I have run 4500-5000ish stall, 8" converters on the street before, my experience pretty much parallels Jays. Maybe if you were running 3.08s or something stupid like that behind it, but with any sort of reasonable gear that makes sense for a car that NEEDS an 8" converter, I have never had a problem with excess heat. Honestly, at part throttle cruise, its pretty hard to tell the difference between a 10" 3500 stall and an 8" 4500-5000ish stall converter, unless you really goose it.
I would generally agree with that. I think the confusion comes, at least in part, from a torque converter having a rated stall speed. It's a number and it sounds like it's absolute. "4500 rpm is the stall speed of this converter". But the actual stall speed in use, depends on how much load you are putting on it. If you have a "3000 rpm" stall speed torque converter, and you give it maximum load, like full throttle from a stop, it might actually stall at 3000 rpm at near zero mph. That's a lot of slippage. With the same convertor at light throttle at 70 mph and 3000 engine rpm it will be slipping a lot less. I don't know what it takes in terms of hp to cruise at 70 mph in most cars, but it has to something like 70-80 hp?

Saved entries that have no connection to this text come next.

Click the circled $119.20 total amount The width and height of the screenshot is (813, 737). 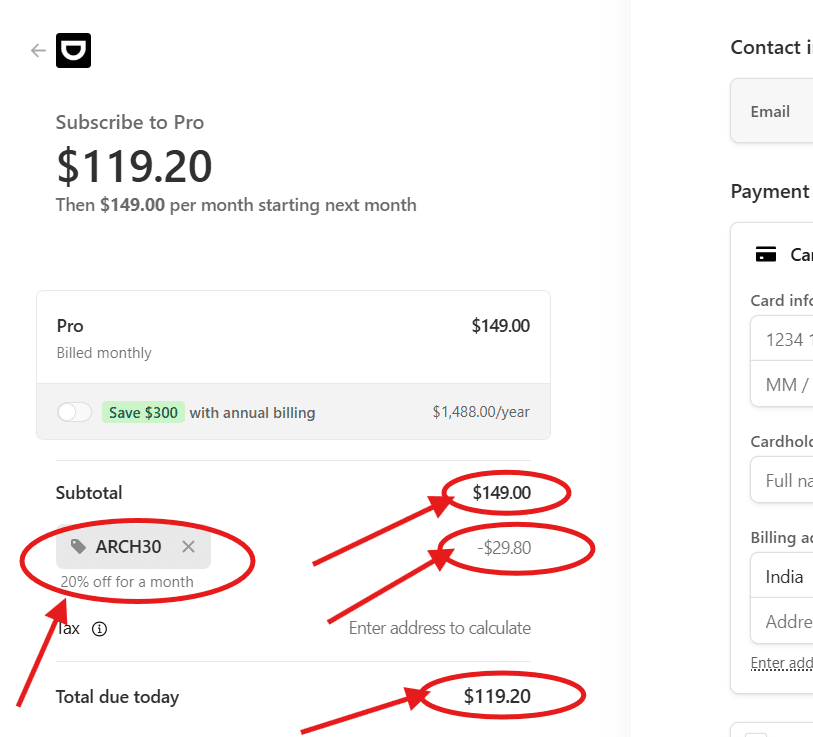click(x=495, y=695)
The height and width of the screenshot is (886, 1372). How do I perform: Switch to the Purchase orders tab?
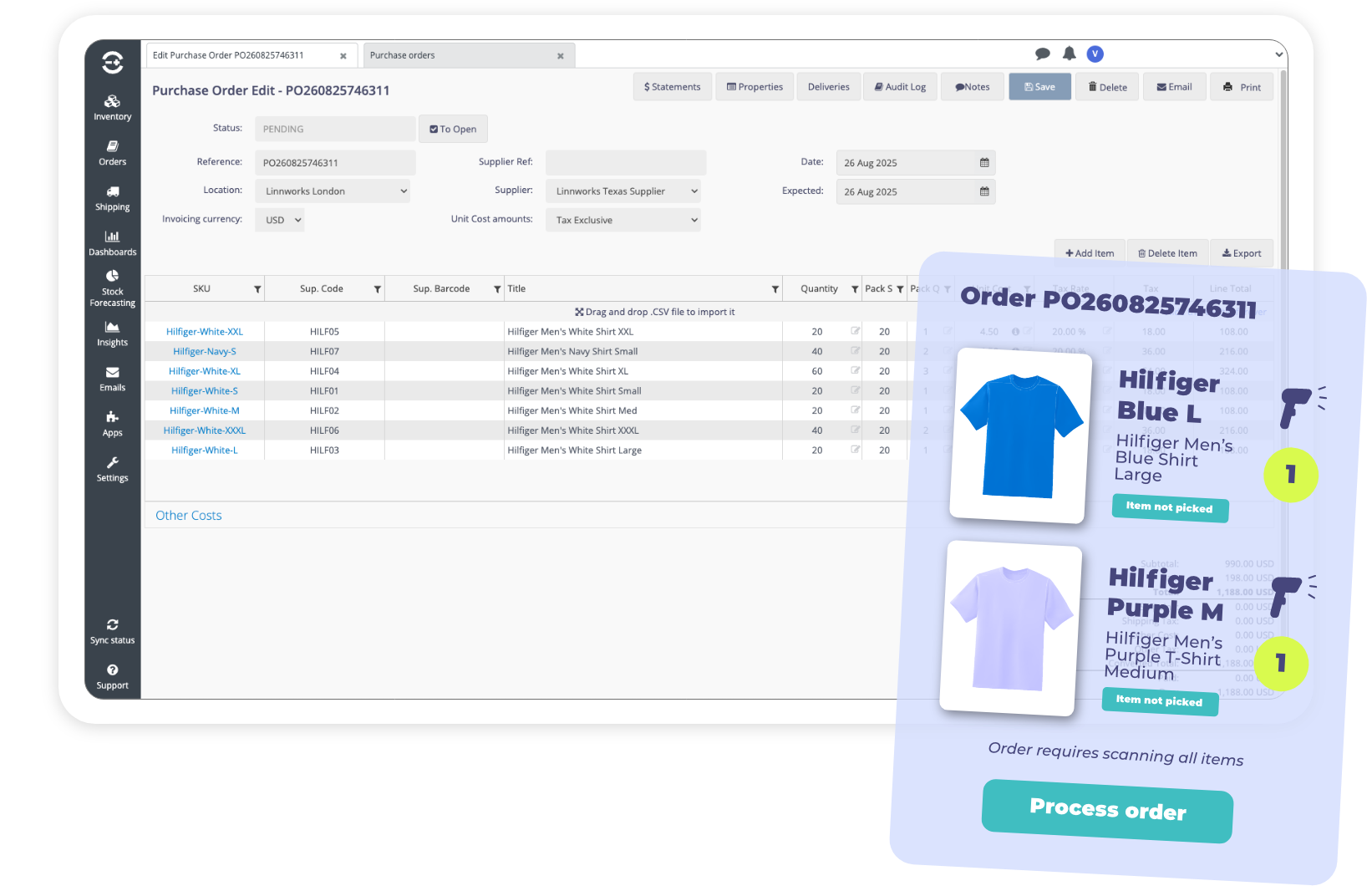(x=459, y=56)
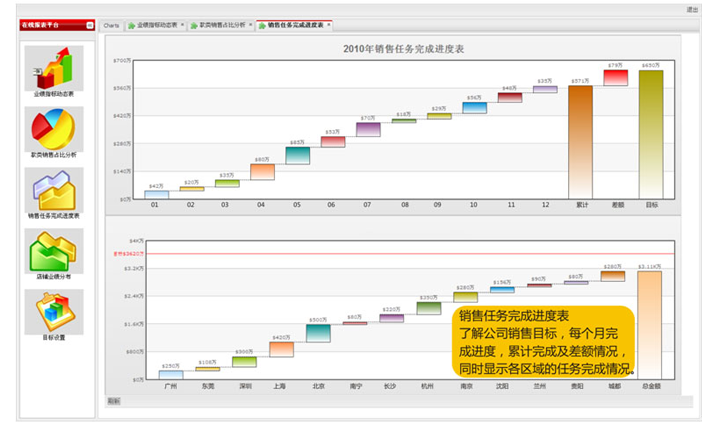Viewport: 722px width, 425px height.
Task: Switch to the 业绩指标动态表 tab
Action: click(x=156, y=24)
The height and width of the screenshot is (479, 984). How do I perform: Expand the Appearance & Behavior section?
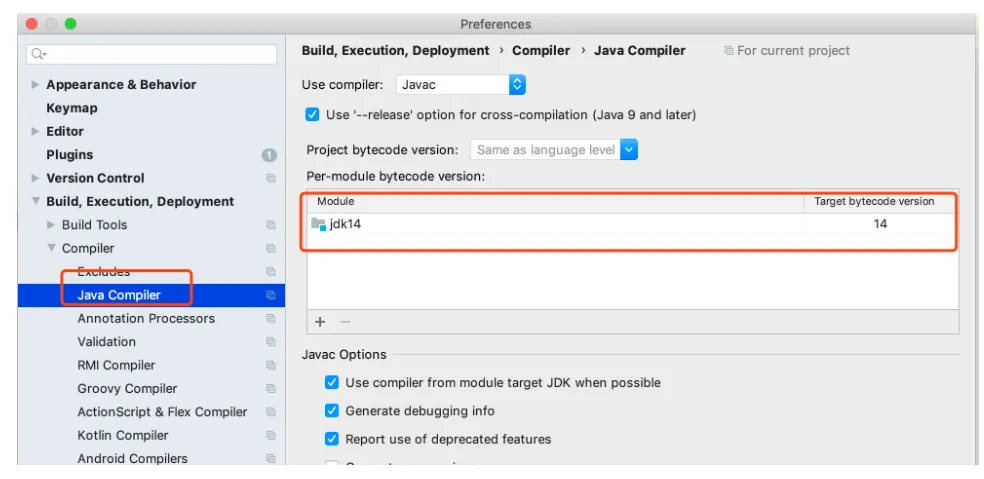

I guess what I am saying is a torque converter stalls at different rpms depending on the load put on it. That changes the slippage and torque mulitiplication. That's part of what makes automatics so desirable in so many applications. It's similar to a CVT transmission in that the true gear ratio is constantly changing.
Still, for any convertor over maybe 2600 rpm, I think an auxiliary transmission cooler and a transmission temp gauge are highly recommended. You might also think about synthetic transmission fluid to help with the higher temps.